§ **Document source**:
++++

Modèle de l'instabilité chronique de cheville
Selon le modèle proposé par Hertel, l'instabilité chronique de la cheville survient au moins un an après une entorse latérale de cheville. Trois grands types de déficits peuvent se développer : les déficits patho-mécaniques, les déficits sensori-perceptifs et les déficits du comportement moteur. Ces déficits peuvent être influencés par des facteurs personnels et environnementaux, contribuant à divers degrés d'instabilité chronique. Les patients peuvent présenter des instabilités graves avec des entorses à répétition. Des instabilités moins sévères, avec juste des sensations de lâchage et de dérobements qui sont gênantes, ou des patients “coper”, qui ont complètement récupéré les fonctions de leur cheville.
Déficits patho-mécaniques
Dans les déficits patho-mécaniques, on retrouve la laxité pathologique, les restrictions arthrocinématiques et ostéocinématiques, ainsi que les blessures tissulaires et les adaptations tissulaires secondaires à l'entorse de cheville.
Déficits sensori-perceptifs
Les déficits sensori-perceptifs incluent la douleur, la diminution de la proprioception (la capacité de sentir sa cheville dans l'espace), la perception de l'instabilité, la kinésiophobie, la diminution de la fonction perçue et de la qualité de vie. Ces déficits peuvent être évalués à l'aide de questionnaires pour mesurer un certain niveau de douleur, d'instabilité perçue etc.
Déficits du comportement moteur
Les déficits du comportement moteur comprennent l'inhibition neuromusculaire, l'altération des réflexes et des faiblesses musculaires. On peut également noter des problèmes de contrôle postural dynamique et statique, ainsi qu’une altération des mouvements lors des activités fonctionnelles et une réduction de l'activité physique.
Facteurs personnes et environnementaux
Ces trois grands groupes de déficits chez les personnes présentant une instabilité chronique de la cheville vont être influencés par des facteurs personnels tels que la démographie, l'histoire médicale, le nombre d'antécédents d'entorse, les attributs physiques et le profil psychologique. De plus, les facteurs environnementaux, tels que la demande physique et sportive, les contraintes familiales et professionnelles, les déplacements, le soutien social et l'accès aux soins de santé, jouent également un rôle important dans la gestion et le traitement de cette condition.
Profil d'instabilité chronique individuel
Le modèle original du profil d'instabilité chronique de la cheville est complexe et comprend une multitude de déficits possibles. Chaque individu présente un profil d'instabilité qui lui est propre. Les kinésithérapeutes doivent donc identifier les déficits modifiables sur lesquels ils peuvent intervenir dans le contexte global de l'instabilité chronique. Cela nécessite l'intégration d'évaluations spécifiques pour individualiser les programmes de rééducation.
Conclusion
Pour conclure, le modèle d'instabilité chronique de la cheville proposé par Hertel et Corbett met en lumière les différents déficits potentiels associés à cet état après une entorse latérale de cheville. Ces déficits sont influencés par des facteurs personnels et environnementaux, ce qui nécessite une approche individualisée dans la rééducation. L'évaluation du patient est donc essentielle pour adapter les interventions de manière spécifique, permettant ainsi un traitement optimal.

++++

§ **Données recueillies**:
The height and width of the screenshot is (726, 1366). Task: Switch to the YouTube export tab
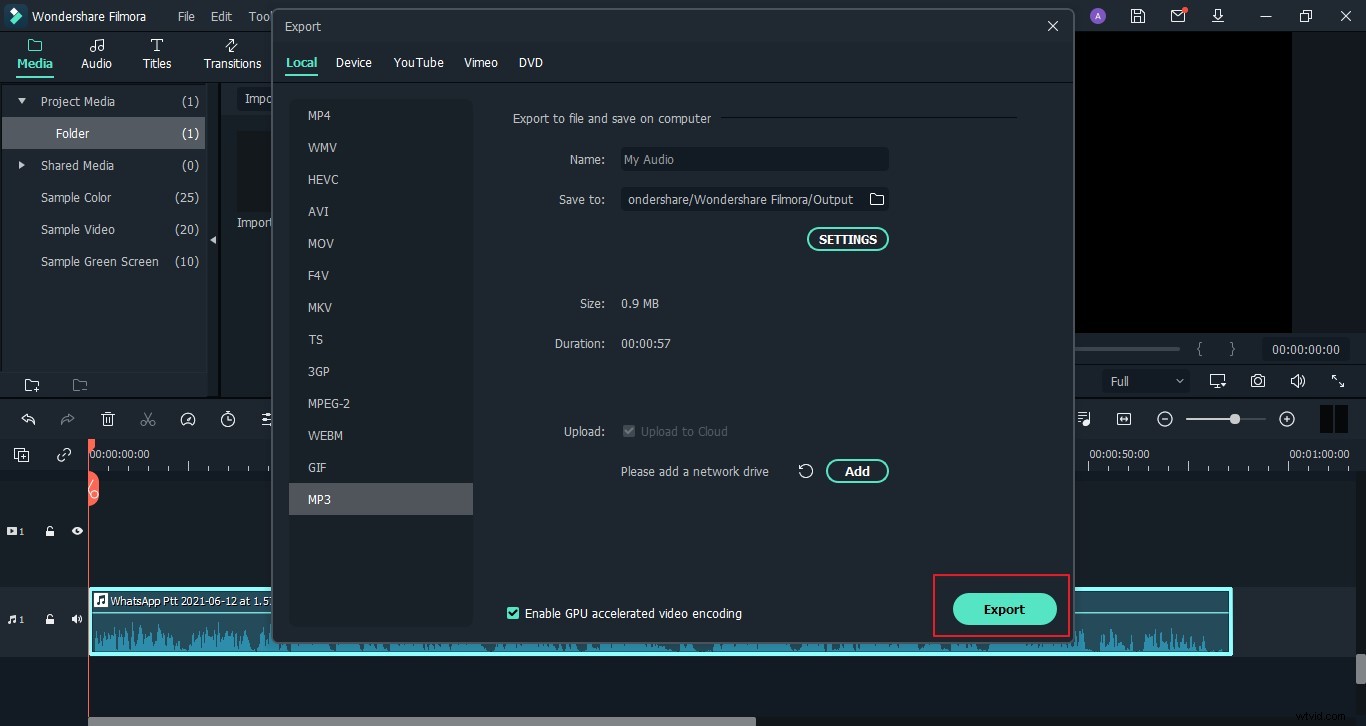coord(418,62)
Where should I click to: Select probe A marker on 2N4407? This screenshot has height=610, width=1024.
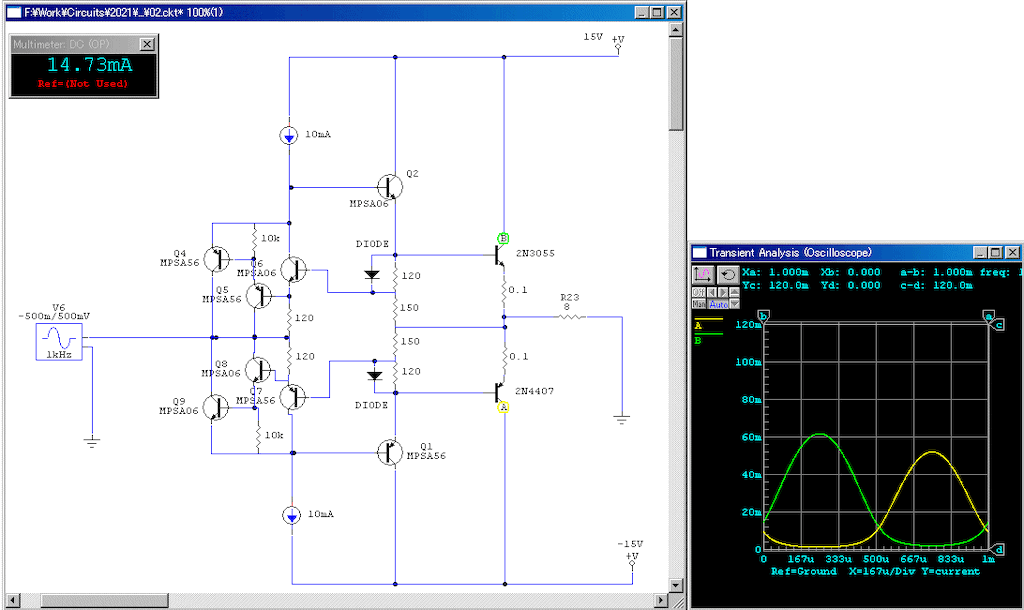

++++

§ **Consigne**:
Répondez brièvement aux questions suivantes d'après le texte sur l'instabilité chronique de la cheville :
(a) Selon le modèle proposé par Hertel, combien de temps après une entorse latérale de cheville l'instabilité chronique survient-elle ?
(b) Comment le texte définit-il la proprioception ?
(c) Qui doit identifier les déficits modifiables sur lesquels intervenir ?

§ **Résultat de l'exercice**:
(a) Au moins un an après l'entorse latérale de cheville.
(b) La capacité de sentir sa cheville dans l'espace.
(c) Les kinésithérapeutes.